* _ABOUT THIS TASK_:
When you reach the line with "Ссылки сюда (65, 314)" in the listing below, transcribe it and each line after it up to and including the line with "Сведения о странице (91, 411)", exactly and with nothing else.

* _SUPPLIED RECORDS_:
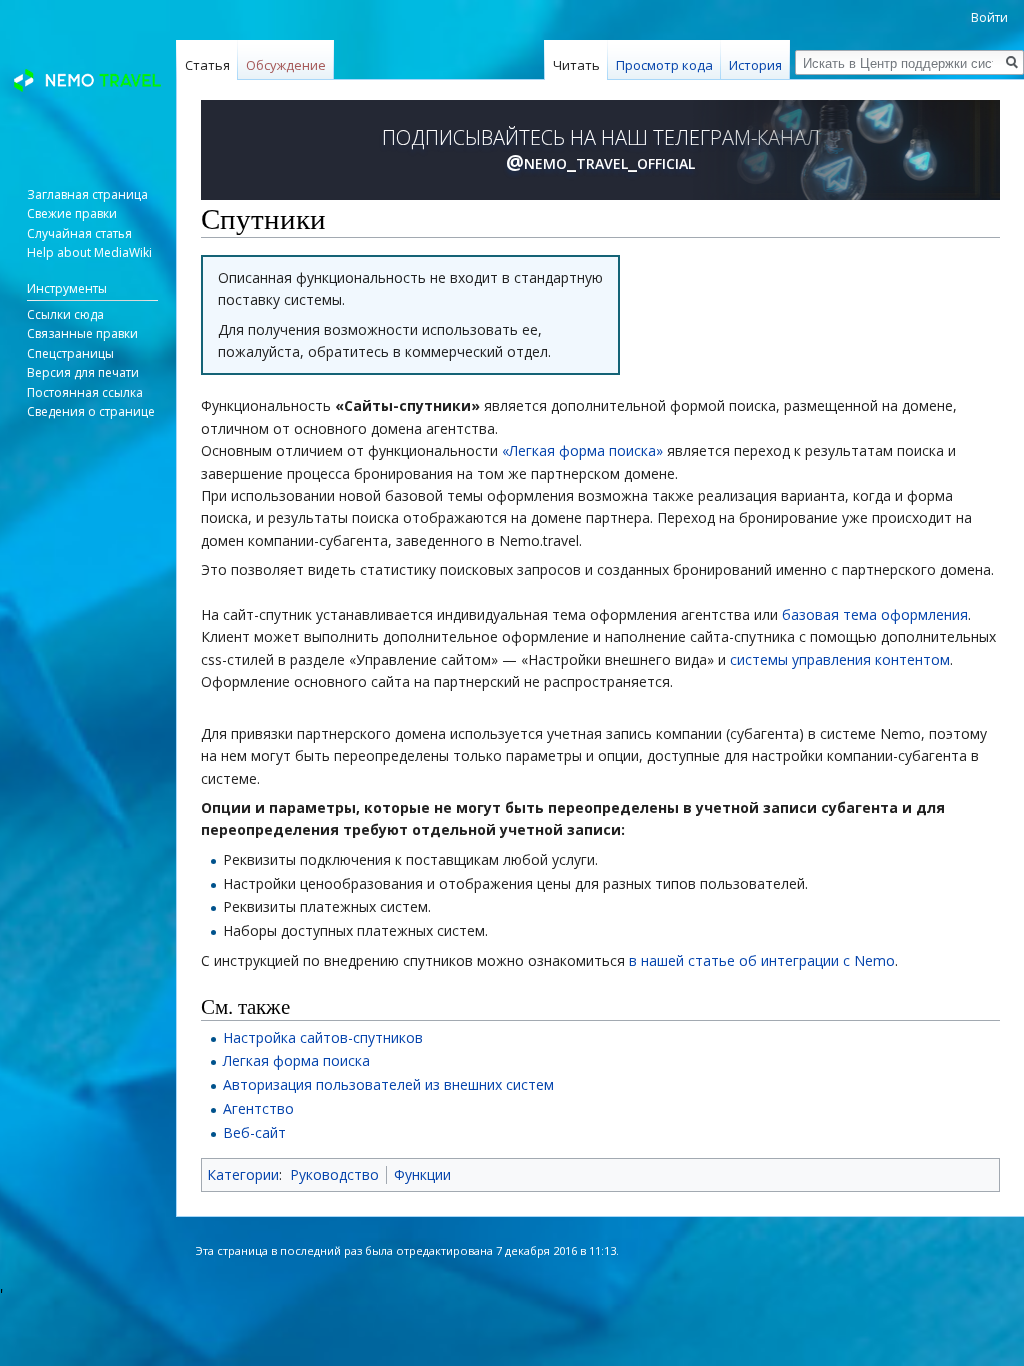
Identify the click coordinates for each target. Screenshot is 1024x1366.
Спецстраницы (70, 353)
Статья (207, 65)
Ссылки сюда (65, 314)
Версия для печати (83, 372)
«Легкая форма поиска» (582, 450)
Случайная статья (79, 233)
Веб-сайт (254, 1132)
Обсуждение (286, 65)
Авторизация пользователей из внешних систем (388, 1084)
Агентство (258, 1108)
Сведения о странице (91, 411)
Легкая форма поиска (296, 1060)
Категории (243, 1174)
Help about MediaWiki (89, 252)
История (755, 65)
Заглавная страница (87, 194)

* _REPLY_:
Ссылки сюда (65, 314)
Версия для печати (83, 372)
«Легкая форма поиска» (582, 450)
Случайная статья (79, 233)
Веб-сайт (254, 1132)
Обсуждение (286, 65)
Авторизация пользователей из внешних систем (388, 1084)
Агентство (258, 1108)
Сведения о странице (91, 411)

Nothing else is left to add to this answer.